§ **Written exercise**
Can you reproduce every line of the records below word for word, leaving the pictures out of your answer?

§ **Task material**
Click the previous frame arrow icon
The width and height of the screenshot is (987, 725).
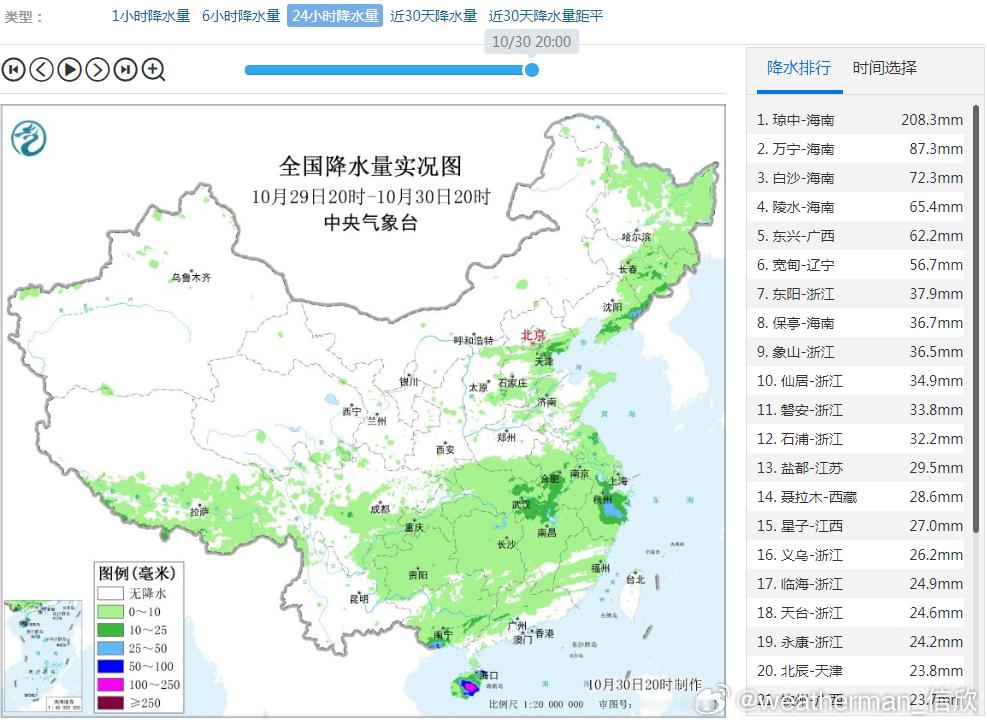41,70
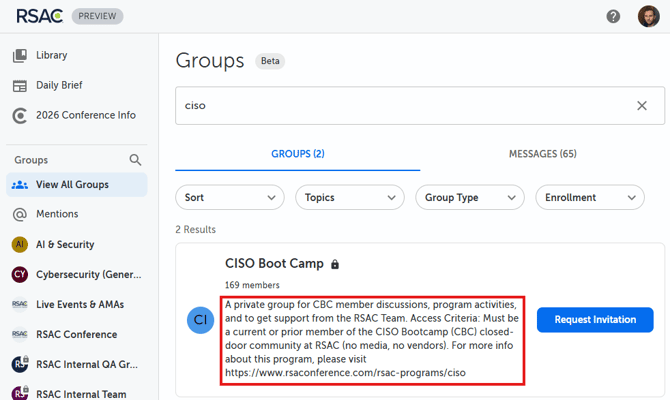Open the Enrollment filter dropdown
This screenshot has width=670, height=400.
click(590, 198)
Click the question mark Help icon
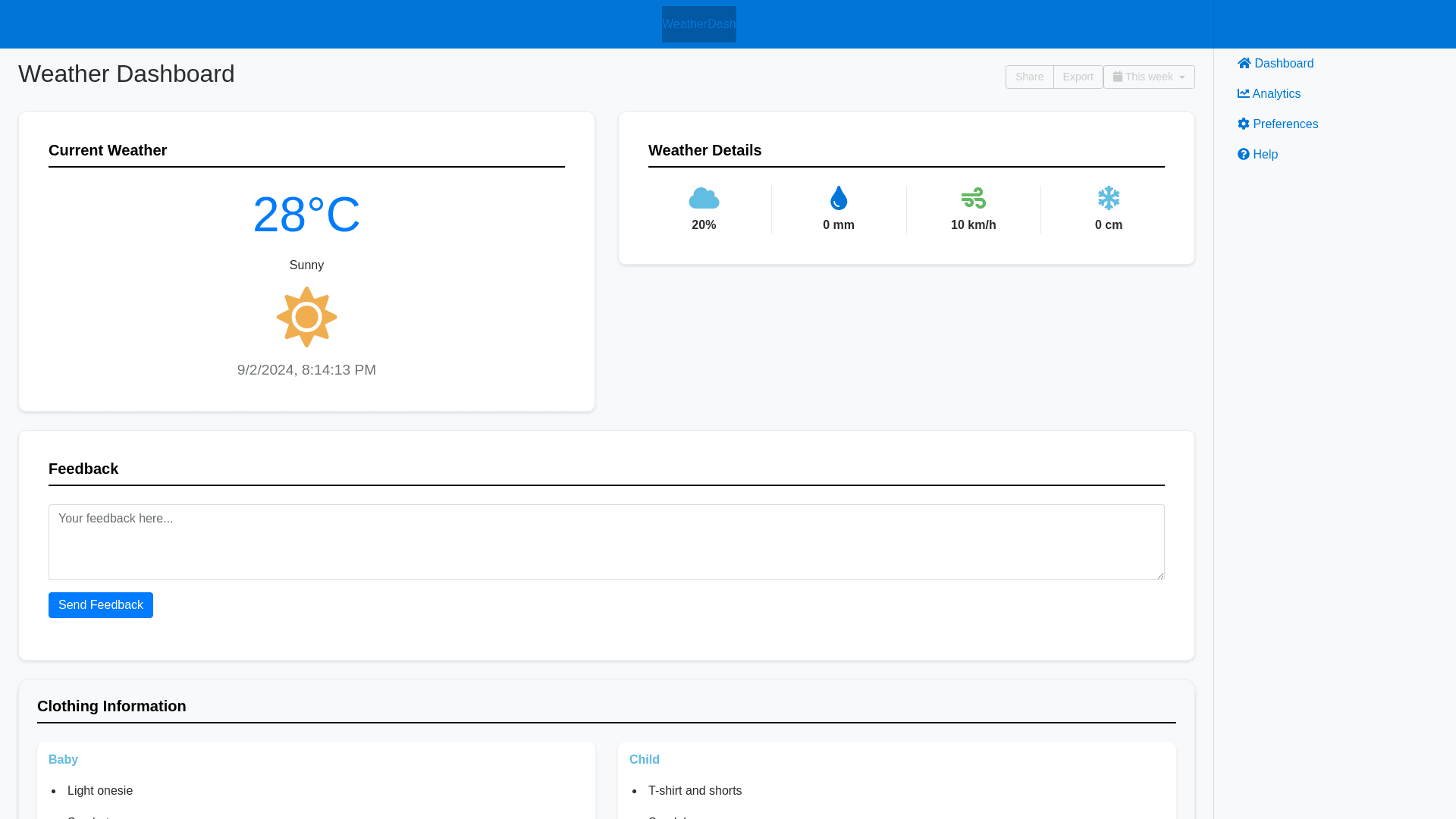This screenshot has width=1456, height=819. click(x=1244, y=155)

§ **Finished answer**
Click the previous frame arrow icon
The width and height of the screenshot is (987, 725).
41,70
Open the Enrollment filter dropdown
This screenshot has width=670, height=400.
click(590, 198)
Click the question mark Help icon
This screenshot has width=1456, height=819. click(x=1244, y=155)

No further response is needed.